## The problem
Copy the lines below that contain "Show".

--*--

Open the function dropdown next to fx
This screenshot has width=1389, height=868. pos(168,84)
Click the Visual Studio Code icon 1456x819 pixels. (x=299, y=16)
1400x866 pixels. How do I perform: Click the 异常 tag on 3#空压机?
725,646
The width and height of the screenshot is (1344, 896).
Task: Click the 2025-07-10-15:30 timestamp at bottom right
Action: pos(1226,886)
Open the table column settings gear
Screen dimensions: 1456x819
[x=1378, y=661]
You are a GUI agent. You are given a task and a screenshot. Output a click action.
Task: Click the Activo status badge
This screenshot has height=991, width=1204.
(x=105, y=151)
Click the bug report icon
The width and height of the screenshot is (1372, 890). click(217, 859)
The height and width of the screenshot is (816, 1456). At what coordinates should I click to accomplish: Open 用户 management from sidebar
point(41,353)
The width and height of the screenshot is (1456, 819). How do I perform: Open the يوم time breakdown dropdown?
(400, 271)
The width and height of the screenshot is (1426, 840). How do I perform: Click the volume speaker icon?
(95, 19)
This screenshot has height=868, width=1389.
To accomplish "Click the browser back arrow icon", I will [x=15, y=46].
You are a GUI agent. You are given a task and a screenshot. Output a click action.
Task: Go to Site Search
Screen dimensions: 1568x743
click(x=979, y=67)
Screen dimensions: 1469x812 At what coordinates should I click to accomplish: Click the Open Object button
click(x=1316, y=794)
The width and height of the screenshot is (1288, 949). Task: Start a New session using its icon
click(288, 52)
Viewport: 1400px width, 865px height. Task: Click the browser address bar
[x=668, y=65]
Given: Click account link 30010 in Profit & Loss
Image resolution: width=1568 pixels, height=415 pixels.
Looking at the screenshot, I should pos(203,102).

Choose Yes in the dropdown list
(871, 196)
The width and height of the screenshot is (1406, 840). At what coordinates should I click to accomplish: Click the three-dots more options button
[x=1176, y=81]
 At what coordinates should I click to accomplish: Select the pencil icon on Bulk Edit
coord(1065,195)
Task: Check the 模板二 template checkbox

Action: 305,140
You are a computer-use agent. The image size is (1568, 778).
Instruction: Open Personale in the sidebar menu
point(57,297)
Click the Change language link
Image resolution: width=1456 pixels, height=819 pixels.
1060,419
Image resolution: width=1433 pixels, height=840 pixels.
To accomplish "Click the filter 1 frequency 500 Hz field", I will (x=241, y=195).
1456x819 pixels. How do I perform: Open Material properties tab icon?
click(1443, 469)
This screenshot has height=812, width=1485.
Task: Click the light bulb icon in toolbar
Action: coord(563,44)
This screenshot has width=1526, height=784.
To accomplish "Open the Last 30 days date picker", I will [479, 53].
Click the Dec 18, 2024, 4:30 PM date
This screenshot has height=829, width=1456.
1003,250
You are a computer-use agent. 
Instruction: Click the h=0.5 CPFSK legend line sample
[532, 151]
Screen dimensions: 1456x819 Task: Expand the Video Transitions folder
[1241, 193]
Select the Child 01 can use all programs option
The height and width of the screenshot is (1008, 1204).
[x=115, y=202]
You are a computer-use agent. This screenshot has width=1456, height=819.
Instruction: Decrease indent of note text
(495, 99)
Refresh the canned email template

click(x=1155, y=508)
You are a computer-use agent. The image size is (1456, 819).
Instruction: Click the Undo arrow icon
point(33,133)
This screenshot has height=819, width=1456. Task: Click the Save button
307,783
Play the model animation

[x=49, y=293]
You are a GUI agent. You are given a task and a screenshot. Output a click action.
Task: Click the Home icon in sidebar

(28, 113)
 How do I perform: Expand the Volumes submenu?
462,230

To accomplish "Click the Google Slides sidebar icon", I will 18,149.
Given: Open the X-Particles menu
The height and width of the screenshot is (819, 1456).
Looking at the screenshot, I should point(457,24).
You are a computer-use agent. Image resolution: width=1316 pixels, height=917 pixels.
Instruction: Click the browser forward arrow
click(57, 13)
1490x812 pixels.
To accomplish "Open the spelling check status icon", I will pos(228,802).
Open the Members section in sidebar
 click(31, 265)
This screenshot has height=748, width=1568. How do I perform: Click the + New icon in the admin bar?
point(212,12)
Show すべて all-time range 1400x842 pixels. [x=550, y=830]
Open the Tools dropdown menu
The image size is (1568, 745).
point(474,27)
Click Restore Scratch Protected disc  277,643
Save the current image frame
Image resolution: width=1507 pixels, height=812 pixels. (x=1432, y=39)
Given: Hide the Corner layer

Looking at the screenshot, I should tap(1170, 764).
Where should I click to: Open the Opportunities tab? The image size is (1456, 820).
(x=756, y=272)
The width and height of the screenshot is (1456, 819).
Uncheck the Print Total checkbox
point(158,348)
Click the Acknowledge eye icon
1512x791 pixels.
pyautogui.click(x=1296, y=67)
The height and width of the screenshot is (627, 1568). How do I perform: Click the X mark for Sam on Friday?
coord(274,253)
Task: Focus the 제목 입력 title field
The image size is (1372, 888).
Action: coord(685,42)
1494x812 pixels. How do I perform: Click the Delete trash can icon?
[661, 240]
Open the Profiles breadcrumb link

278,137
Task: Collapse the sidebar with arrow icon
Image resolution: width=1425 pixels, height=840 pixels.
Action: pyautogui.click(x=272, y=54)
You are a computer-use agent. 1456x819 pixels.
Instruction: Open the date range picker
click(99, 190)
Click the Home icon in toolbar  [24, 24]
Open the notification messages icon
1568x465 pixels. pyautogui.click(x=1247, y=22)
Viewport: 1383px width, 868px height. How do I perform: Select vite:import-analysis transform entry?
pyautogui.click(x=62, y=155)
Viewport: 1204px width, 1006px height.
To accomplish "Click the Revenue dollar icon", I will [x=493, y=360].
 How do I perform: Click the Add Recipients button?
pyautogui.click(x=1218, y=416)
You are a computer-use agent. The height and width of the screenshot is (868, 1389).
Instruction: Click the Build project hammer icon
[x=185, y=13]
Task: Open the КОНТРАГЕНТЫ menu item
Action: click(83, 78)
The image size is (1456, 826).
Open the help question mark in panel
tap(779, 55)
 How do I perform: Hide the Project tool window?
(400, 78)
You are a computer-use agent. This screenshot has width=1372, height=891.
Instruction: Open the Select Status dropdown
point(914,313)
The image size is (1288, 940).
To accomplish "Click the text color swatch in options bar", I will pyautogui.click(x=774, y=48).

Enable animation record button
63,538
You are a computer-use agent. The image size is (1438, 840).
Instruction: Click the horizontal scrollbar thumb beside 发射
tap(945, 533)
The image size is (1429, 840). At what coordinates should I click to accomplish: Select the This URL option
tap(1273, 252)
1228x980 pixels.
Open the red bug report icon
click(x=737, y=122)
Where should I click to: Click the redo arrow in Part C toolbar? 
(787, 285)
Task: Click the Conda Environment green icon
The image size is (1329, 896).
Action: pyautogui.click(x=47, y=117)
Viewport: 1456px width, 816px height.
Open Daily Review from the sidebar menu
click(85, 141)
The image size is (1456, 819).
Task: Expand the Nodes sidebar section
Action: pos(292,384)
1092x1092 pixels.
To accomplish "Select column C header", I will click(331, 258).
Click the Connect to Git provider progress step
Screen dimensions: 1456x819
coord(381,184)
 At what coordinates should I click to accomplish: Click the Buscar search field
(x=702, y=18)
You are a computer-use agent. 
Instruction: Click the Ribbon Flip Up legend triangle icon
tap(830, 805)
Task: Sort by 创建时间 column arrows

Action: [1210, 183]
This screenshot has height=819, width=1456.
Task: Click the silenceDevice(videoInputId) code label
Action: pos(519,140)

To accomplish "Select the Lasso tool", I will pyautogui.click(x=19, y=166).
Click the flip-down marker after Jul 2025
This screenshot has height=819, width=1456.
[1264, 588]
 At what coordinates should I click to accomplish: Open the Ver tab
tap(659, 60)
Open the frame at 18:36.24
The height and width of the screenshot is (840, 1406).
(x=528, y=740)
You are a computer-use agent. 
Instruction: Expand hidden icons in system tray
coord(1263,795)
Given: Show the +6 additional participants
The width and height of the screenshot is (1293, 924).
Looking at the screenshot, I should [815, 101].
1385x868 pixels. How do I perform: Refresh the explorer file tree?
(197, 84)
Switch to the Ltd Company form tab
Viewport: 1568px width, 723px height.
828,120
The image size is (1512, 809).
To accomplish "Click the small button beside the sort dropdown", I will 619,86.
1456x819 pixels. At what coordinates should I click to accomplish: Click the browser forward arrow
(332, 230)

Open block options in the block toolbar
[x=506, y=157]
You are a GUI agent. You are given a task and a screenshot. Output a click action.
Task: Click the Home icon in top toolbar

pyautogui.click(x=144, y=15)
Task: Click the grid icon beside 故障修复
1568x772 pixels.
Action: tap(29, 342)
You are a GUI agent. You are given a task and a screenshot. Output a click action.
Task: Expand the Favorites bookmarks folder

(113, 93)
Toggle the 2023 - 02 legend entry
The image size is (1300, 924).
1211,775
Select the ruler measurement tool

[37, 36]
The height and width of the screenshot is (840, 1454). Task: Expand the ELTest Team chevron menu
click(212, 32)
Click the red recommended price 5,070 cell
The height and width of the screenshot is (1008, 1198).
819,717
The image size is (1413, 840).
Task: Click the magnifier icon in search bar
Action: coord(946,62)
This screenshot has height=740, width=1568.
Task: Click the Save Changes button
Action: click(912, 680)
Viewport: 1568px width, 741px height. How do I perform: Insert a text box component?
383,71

--*--

## Response to the task
Show すべて all-time range 1400x842 pixels. [x=550, y=830]
Given: Show the +6 additional participants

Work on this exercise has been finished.